# Thomas Harris and Dante Alighieri



## Watakshino (Sep 24, 2003)

Is there anyone else who has read Dante's _The Divine Comedy _and Thomas Harris _Red Dragon_, _The Silence of the __Lambs_, and _Hannibal_? I read Dante years ago. I just finished reading Harris' books and I began to wonder if those books are an homage to Dante. There are so many correlations between the works that it is almost too obvious. I had to look on the internet to see if there was anyone else who thought the same way, and I found a great place that talks about this theory in great detail. The theory is that the entire story of Hannibal Lecter takes place in the afterlife. They are all dead and in hell. One clue to this is when Will Graham, the man who caught Lecter, is asked how he managed to capture Hannibal, and will responds, "I let him kill me." Is it possible that Harris wrote his own present-day version of Dante's work and passed it off to a 21st century audience who loved it?


----------



## Darkshine (Sep 24, 2003)

Wow. I never even thought of that Watakshino.
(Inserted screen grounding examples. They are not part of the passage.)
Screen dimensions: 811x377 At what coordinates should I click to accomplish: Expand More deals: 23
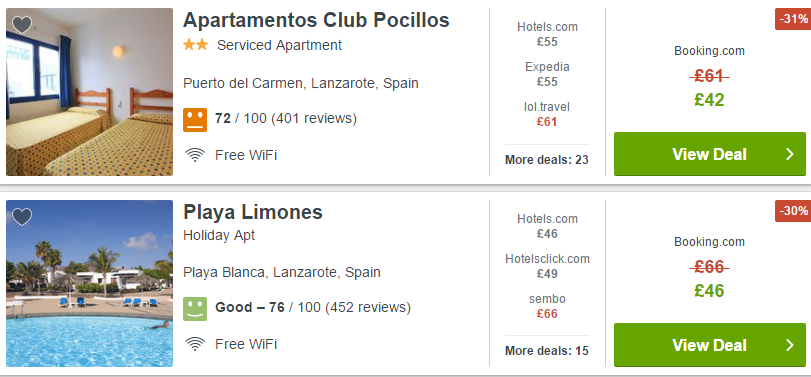coord(547,160)
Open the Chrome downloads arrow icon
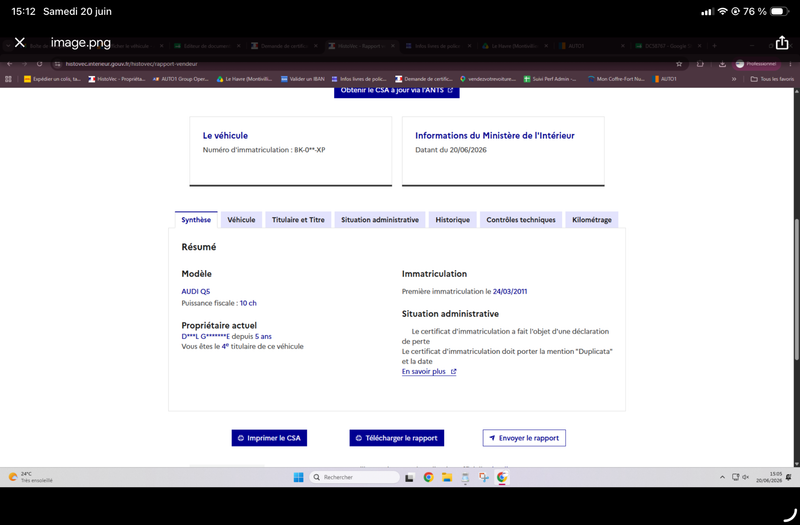Viewport: 800px width, 525px height. click(x=722, y=64)
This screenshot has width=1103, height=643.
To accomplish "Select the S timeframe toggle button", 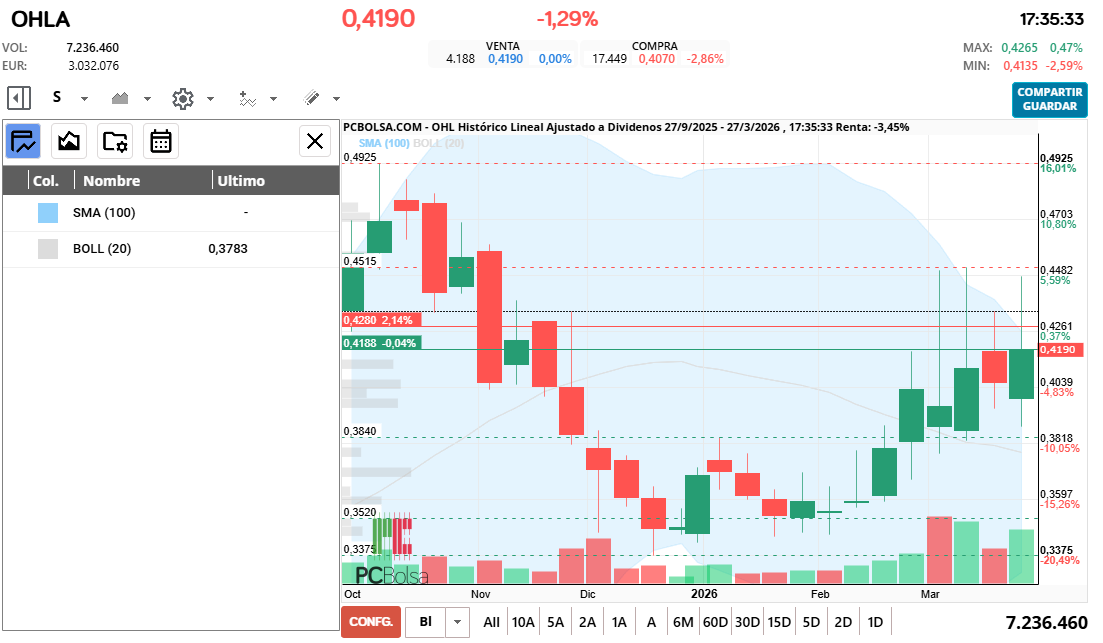I will click(x=58, y=97).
Interesting insight!


----------



## Fantasia (Sep 25, 2003)

It *is* interesting.  To tell you the truth, it never occurred to me that they were similar at all. X'D  Even now that you mentioned it, I'm still groping for the connection (but then, I haven't read Hannibal and Red Dragon.)  

On a side gush: Dante Alighieri's Inferno shall remain, to me, one of the greatest, most unbelievably fantastic works of literature.  I'm a big fan.


----------



## Anonymous (Sep 25, 2003)

Yeah, it would probably help tremendously if you got a chance to read those two books. But in the mean time, here's a link to a site that talks about the correlations better than I could: 
http://www.pentaone.com/cgi-bin/hannibal/yabb/YaBB.cgi?board=chat;action=display;num=1050074096

It's a lot of reading but if you have the time and are interested, I would suggest looking it over.  

Dante is definately a great writer.   I love his work.


----------



## darkheartedwanderer (Jan 1, 2004)

*Dante....*

I just finished reading Dante's Inferno....oh my god it was good....definately a good read...

~ Wayne Ser ~

*"Through me the way into the suffering city,
Through me the way to eternal pain,
Through me the way that runs among the lost.
Justice urged on my high artificer;
My maker was divine authority,
The highest wisdom, and the primal love
Before me nothing but eternal things 
Were made, and I endure eternally.
Abandon every hope, who enter here."*~ Dante (Inferno...Inscription on the Gate of Hell)


----------



## Guest (Jun 10, 2004)

You bring up an interesting point. I have read all of the listed Thomas Harris books and Dante's Divine Comedy. And now that I think about it, Harris is a modern Dante. 

Great question and insight!!!!!
 :cheers:


----------



## Jane Jones (Jun 11, 2004)

*Re: Dante....*



			
				darkheartedwanderer said:
			
		

> *"Through me the way into the suffering city,
> Through me the way to eternal pain,
> Through me the way that runs among the lost.
> Justice urged on my high artificer;
> ...



I have seen a painting of this gate.  I loved Dante's Inferno, it was a masterpiece, one of my all time favorites...


----------